Jim Stigler, a psychology professor at UCLA and Carnegie Senior Fellow, describes this as having “flexible expertise.” According to Stigler, flexible expertise provides students the ability to adapt to new situations and solve problems by drawing on previous learning and experiences.
Teachers need to create recurring and sustained exposure to these three key learning opportunities for student success..
Stigler said that for students to gain comfort with this type of approach to mathematics and problem solving generally, teachers need to create recurring and sustained exposure to three key learning opportunities: productive struggle, explicit connections, and deliberate practice. At the Community College Pathways National Forum this summer, Stigler introduced these learning opportunities as essential components in the instructional system that make up Carnegie’s two mathematics pathways. Employed together they can aid students in developing rich knowledge and a focus on problem solving.

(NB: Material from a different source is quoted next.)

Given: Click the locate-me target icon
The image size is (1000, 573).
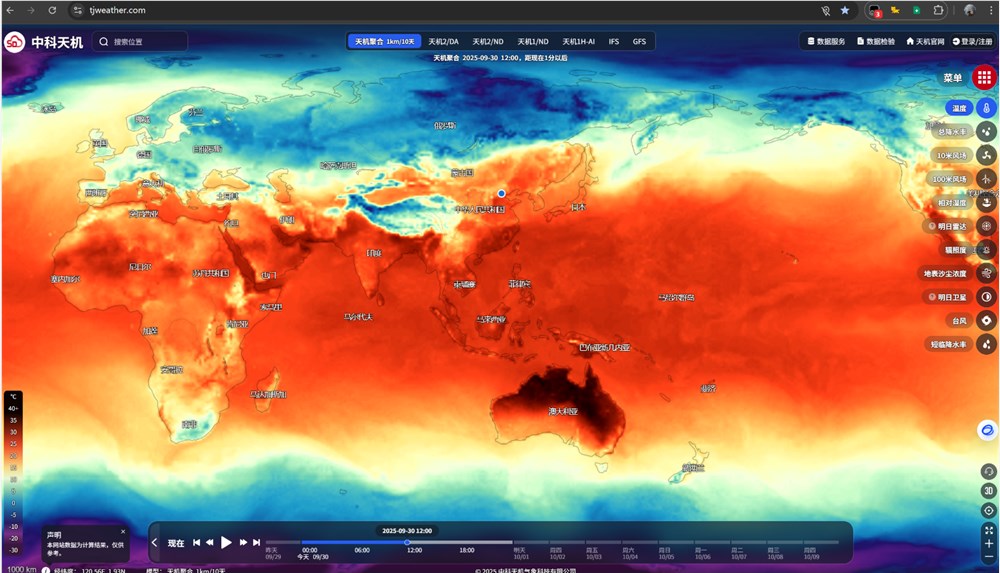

Stigler explained that while not all struggle is productive, studies have shown that students learn and retain more over time when learning is difficult. Confusion over directions or what question is being asked is simply struggle and not productive. But if teachers can make learning a challenge, students may feel as though they are not simply struggling, but in fact that they are learning deeply. On the other hand, if learning is easy, students may not internalize the material long-term.
Stigler described a study conducted by Roediger and Karpicke in which two groups were given a passage to read. One group had four, five-minute sessions to read and reread the text and the other group had one, five-minute session to read the text and then engage in a form of productive struggle in which they had three, five-minute recall sessions, where they could not look at the text, but were told to write down everything they could remember. At the conclusion, the group that was able to reread multiple times felt they had learned from the passage, while the recall group felt they had not successfully learned it. Although five minutes after the sessions the reread group did slightly better on the content quiz, a week later the group that participated in the recall sessions did significantly better than the group that only reread the text. By making learning an active challenge for students, they are more likely to take the knowledge with them and be comfortable applying it later.
Teachers can help students make connections across what they are learning in different lessons.
Often topics seem discrete and disconnected to students as they move from lesson to lesson, but by highlighting the relationships between these ideas, teachers can help structure what students should be thinking about when they encounter unfamiliar problems. Stigler explained that teachers know what they want their students to do, but by focusing on what students should be thinking about, teachers can help students make connections across what they are learning in different lessons. If students have many connections between what they learned, they will have greater ability to retrieve the knowledge they need for any given problem. Using a video from one of University of Michigan Professor Deborah Ball’s mathematics lessons in an elementary school class, Stigler illustrates that leading students in a discussion of all of their answers can provide teachers with the opportunity to draw out the key concepts and make the connections between them.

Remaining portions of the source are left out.